I should have mentioned something else that might have had something to do with the decline of boarding houses.
The automobile.
The automobile didn’t become ubquitous until the 1950s. However, it was still possible to live day-to-day life without a car in most North American cities until the 1960s, when many public transit systems reduced service, and the first employment centers in suburban areas were built.
What does this mean for a boarding house? If a man’s gonna’ work, he needs a car. A house hosting several men, each with their own car, is going to generate some complaints from nearby residents – traffic, parking, and so on. A typical single family house in the United States generates an average of 9.6 vehicle trips per day. I live alone, and I have four vehicle trips – to and from work, and to and from whatever errands I may have to run that night. Imagine 6 people under one roof … that’s 24 vehicle trips. Not many for an urban area, but a lot for a quiet cul-de-sac.
Most zoning codes I read prohibit boarding houses in residential neighborhoods, and permit group homes only under a lengthy review process. The word “family” is also very well defined, to avoid any confusion about whether a group of people living together functions as a family or not. As a planner, I get a lot of complaints about a commune in a residential neighborhood where several unrelated people live; it’s not so much the people, but the cars and activity that bother them. Other cities are dealing with issues related to immigrants from countries where having 10 or 12 people living in a single house or apartment is common. Communities are responding in ways that some Hispanic activists see as discriminatory; banning parking on front lawns, prohibiting paving over the front yard, and/or enforcing noise ordinances.

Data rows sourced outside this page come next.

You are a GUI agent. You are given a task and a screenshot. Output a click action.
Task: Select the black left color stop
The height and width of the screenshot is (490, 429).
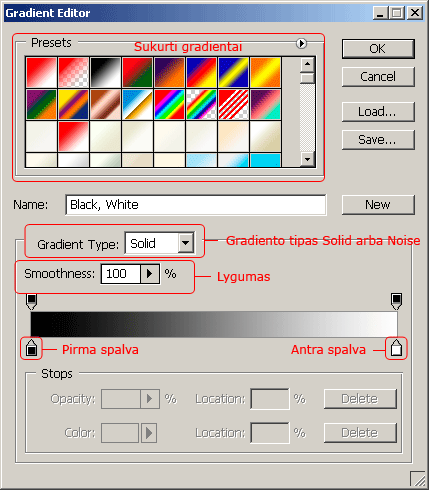tap(31, 348)
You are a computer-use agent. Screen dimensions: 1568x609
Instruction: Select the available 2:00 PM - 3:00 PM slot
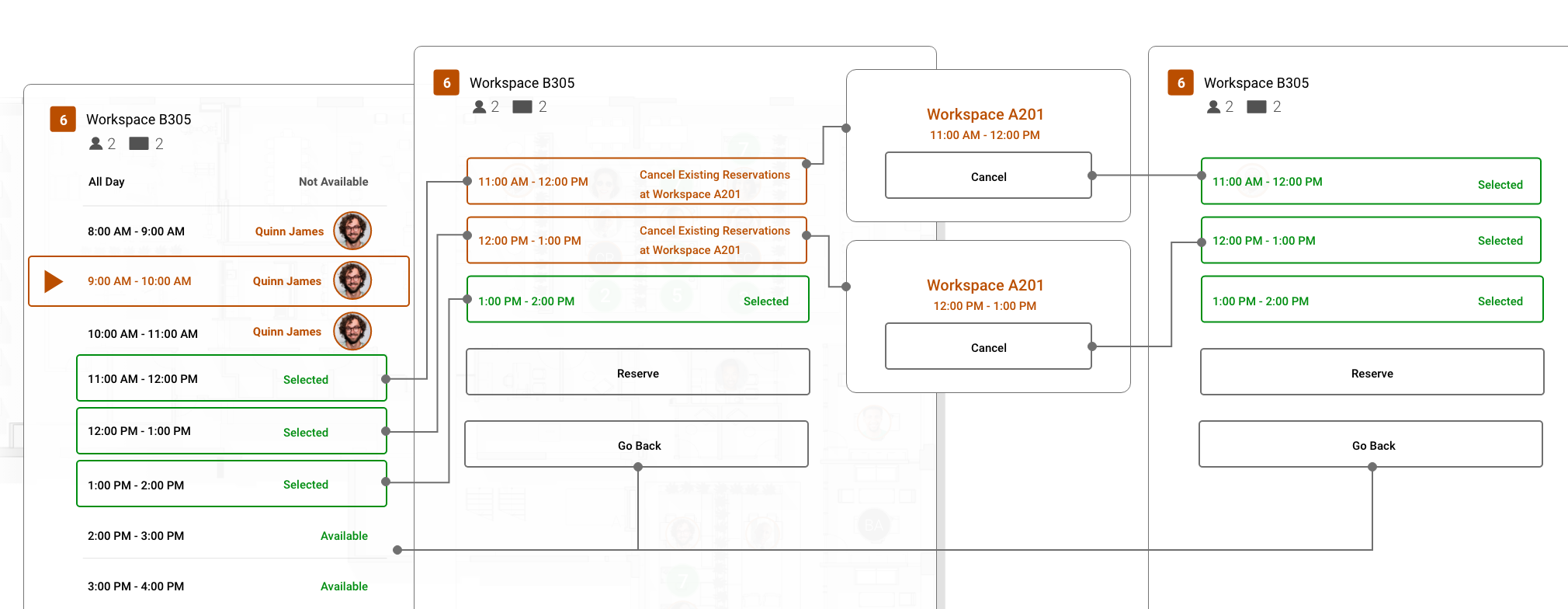tap(231, 536)
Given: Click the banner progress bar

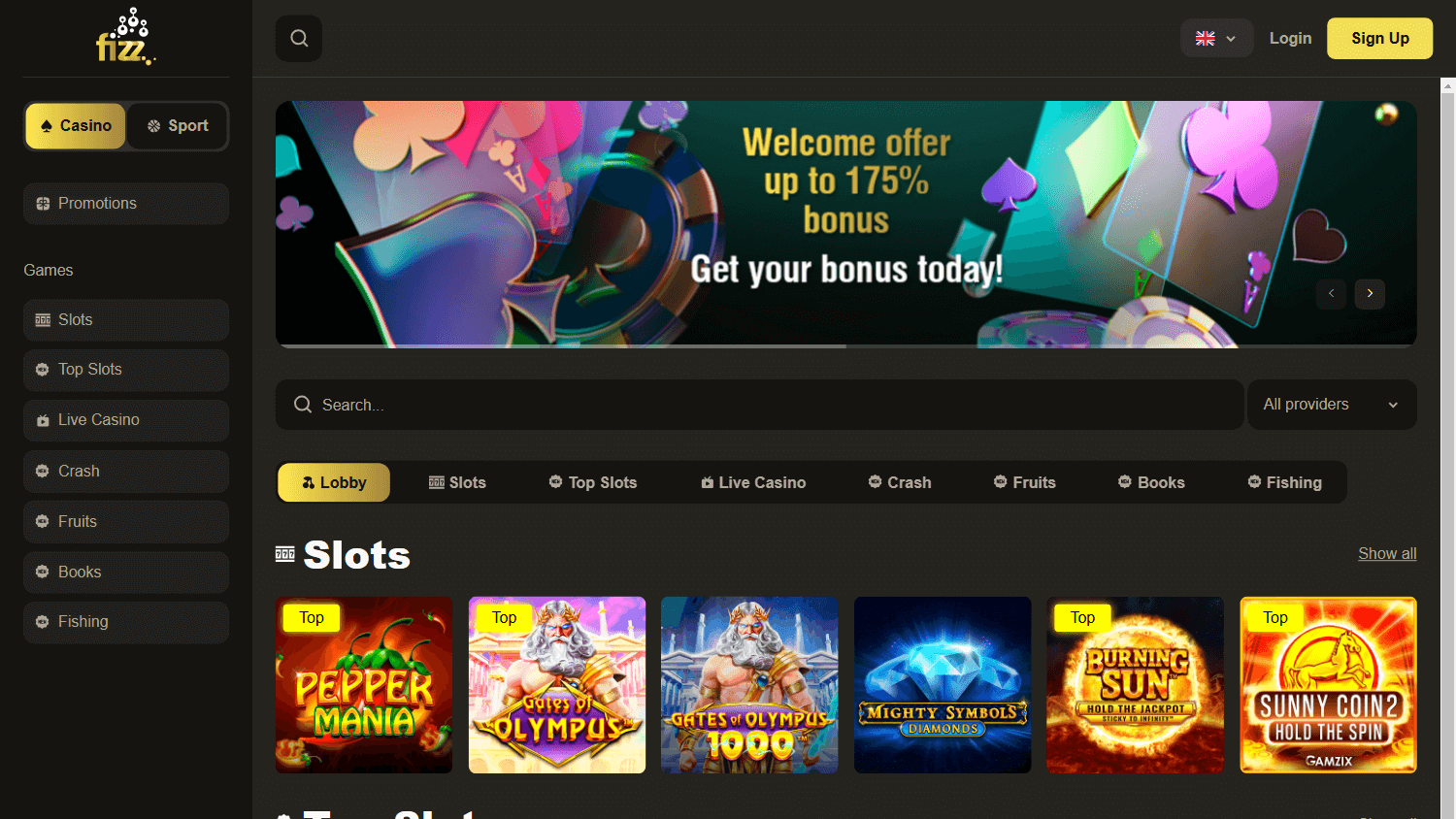Looking at the screenshot, I should [x=846, y=345].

In the good 'ol days, if you had a boarding house next door, you probably wouldn’t notice. That isn’t the case today.
My mother lived in a boarding house from the mid-40s until the early 50s. The ground floor was for single men, the second floor for couples, and the top floor was for single women (this was to protect the ladies from men wandering around claiming they were looking for the bathroom or for another guy’s room). There were no meals served, though; some of the rooms had tiny kitchenettes and this was in Newark, where it was easy just to walk 'round to a diner or cafe.
WAG, but I think increasing government safety/health regulations, business licenses and taxes, plus the parking issue mentioned by elmwood just made it too much of a hassle for someone to run a boarding house. Damned shame, too.
Bob You may have them out there, but the Akron, Ohio yellow pages doesn’t have a listing for “Boarding Houses.” But, then, we don’t have a listing for “domicilliary care.”
I still contend that in post-WWII America the average American was better off economically and wanted privacy. I would bet that the stereotypical boarding house all but disappeared by 1960. Not that a few didn’t remain, but as an institution, they must have gone away by that time.
“Domiciliary Care” was a zero in the LA Yellow Pages, so I just tried other words.
The places listed under “Boarding Houses” were all board and care facilities for people with either physical or mental illness however. It wasn’t anything like “Ma Bailey’s Boarding House, 3 Squares for $10 a day!”
Good question. I think it must have had something to do with the idea that single men were going to be no good at feeding themselves and taking care of a house by themselves, or at least bad at it. I know my dad probably just didn’t have the slightest inclination to do either of them after he got out of college in '62. He moved into a boarding house kind of thing when he got his first job.
Even after being married for 10 years, when I was little, it’s a good thing Campbells made soup in ready-to-eat form, and that peanut butter didn’t require cooking. The nights my mom worked at her nursing job, these were pretty much staples.